『北斗の拳』令和版はなぜ3DCGに? 前田監督が語る「動く劇画」への挑戦
『北斗の拳 -FIST OF THE NORTH STAR-』では、原哲夫先生の濃密な劇画をどのように令和のアニメとして動かしているのでしょうか。前田洋志監督に、3DCGを採用した理由、色彩や残酷表現へのこだわりなどを聞きました。
「正解はない」から腹をくくれた

2026年4月から放送・配信が始まった『北斗の拳 -FIST OF THE NORTH STAR-』。現時点で13話までを終え、原作の持つ熱量を令和のアニメとしてどう表現するのかが、あらためて注目されています。
『北斗の拳』は40年以上にわたって、さまざまな形で親しまれてきました。それだけに、ファンのなかにはそれぞれの「北斗イメージ」があることでしょう。
そのなかで前田監督が挑んだのは、原哲夫先生の濃密な劇画を、3DCGと手描きの作画を組み合わせて「動く劇画」として立ち上げることだったといいます。なぜ3DCGだったのか、どこまで原作に寄せ、どこからアニメとして再構築したのかなど、前田洋志監督に聞きました。
●3DCGでなければ「劇画」は動かせなかった
ーー今回の映像表現では3DCGが大きな特徴になっています。なぜ3Dという手法が選ばれたのでしょうか。
前田 原先生の絵をアニメーションとして動かすのは、本当に難しいんです。今回意識したのは、近年の原先生の絵が持っている密度感でした。
あの線の多さ、タッチの濃さを2Dの作画だけで維持し続けるのはコスト面でもクオリティ管理の面でもかなり難しい。3Dモデルを使うことで、劇画的な密度を保ちながら、何度もトライ&エラーを重ねることができました。

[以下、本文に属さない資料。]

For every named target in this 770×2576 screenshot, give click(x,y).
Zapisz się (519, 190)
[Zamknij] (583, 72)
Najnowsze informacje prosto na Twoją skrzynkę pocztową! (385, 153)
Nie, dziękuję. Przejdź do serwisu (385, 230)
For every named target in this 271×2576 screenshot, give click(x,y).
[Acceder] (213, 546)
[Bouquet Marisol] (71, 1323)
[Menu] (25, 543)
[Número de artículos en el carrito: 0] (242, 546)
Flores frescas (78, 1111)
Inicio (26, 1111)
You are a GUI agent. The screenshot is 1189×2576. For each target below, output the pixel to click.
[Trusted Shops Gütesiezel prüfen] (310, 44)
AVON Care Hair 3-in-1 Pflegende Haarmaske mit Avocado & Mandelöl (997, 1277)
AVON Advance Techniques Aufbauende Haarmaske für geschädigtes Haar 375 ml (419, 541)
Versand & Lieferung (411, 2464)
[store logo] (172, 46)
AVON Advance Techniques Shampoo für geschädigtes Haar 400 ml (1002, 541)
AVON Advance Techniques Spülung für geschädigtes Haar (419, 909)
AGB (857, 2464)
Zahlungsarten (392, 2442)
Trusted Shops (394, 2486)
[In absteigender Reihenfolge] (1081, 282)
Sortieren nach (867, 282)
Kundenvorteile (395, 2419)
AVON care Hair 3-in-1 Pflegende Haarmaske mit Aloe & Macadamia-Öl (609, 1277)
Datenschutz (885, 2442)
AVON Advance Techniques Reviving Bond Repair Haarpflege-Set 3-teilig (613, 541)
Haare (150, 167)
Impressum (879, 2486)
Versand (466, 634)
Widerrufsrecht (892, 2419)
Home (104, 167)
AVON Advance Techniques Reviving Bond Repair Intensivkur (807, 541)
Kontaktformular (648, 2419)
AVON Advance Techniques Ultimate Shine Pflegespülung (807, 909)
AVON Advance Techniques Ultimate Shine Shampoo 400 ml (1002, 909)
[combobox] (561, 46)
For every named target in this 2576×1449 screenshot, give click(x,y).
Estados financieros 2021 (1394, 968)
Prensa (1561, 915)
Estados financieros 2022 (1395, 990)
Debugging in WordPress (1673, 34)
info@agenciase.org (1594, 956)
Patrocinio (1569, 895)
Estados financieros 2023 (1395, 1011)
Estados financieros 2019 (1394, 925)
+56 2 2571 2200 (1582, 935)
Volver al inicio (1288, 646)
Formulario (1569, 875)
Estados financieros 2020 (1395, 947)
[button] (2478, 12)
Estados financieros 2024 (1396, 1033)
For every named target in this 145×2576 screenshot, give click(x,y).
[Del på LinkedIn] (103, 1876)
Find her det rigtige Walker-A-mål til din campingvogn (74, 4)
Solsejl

ーー3DCGだけでなく、2Dの作画もかなり入っていますね。
前田 3DCGだけで全部を完結させるのではなく、2Dでなければ出せない表情やニュアンスもあります。その判断はカットバイカットでやっていて、アップの表情や、キャラクターの見せ場では作画の力が必要でした。
今回、羽山淳一さん(昭和版アニメやゲーム等、数々の『北斗の拳』シリーズにて原画や作画監督を担当)をはじめ、すごいアニメーターの方々に参加していただけたことは、本当に大きかったです。3Dモデルの正確さと、手描きの情熱が合わさることで、今回の映像が成立していると思います。
●正解はない。だから自分が見たい『北斗』をぶつけるしかない
ーー放送初期には、国内外のファンからかなり細かい反応もあったと思います。
前田 もちろん厳しい声も届いていました。でも、熱心なファンの方が映像を細かく分析してくださるのは、こちらとしても勉強になるんです。称賛だけでなく、批判も含めて、次にどう良くしていくかの貴重なヒントになります。
初監督ということもあって、最初は本当にビビり散らかしていました。ただ、結局どこにも絶対の正解はないんです。ならば、僕の大好きな『北斗の拳』を僕が作ればいいんだって、そういう考え方に行き着いて腹をくくりました。
●「黄色い空」も「赤い空」も『北斗』ならアリ
ーー今回のアニメでは、色や光の演出もかなり大胆ですよね。空の色や背景の色も、現実的というより心情に寄せた印象があります。
前田 原先生から「世紀末に現代の常識は通用しない」というお話もありました。だったら、空が黄色くても赤くてもいいんです。原作のカラー原稿も参考にしながら、現実の色ではなく、その場面の感情に合う色を選んでいます。
恐怖なら青、怒りなら赤、「ハート」戦では緑、「シン」戦では金。環境の色そのものを、キャラクターの心情に合わせて変えていく感覚です。
小沼則義音響監督がSNSで「そんなこと(常識や理屈)はどうでもいいんだ、『北斗の拳』だぞ」というような事をおっしゃっていたんですけど、まさにその通りで。理屈よりもパッションを優先しています。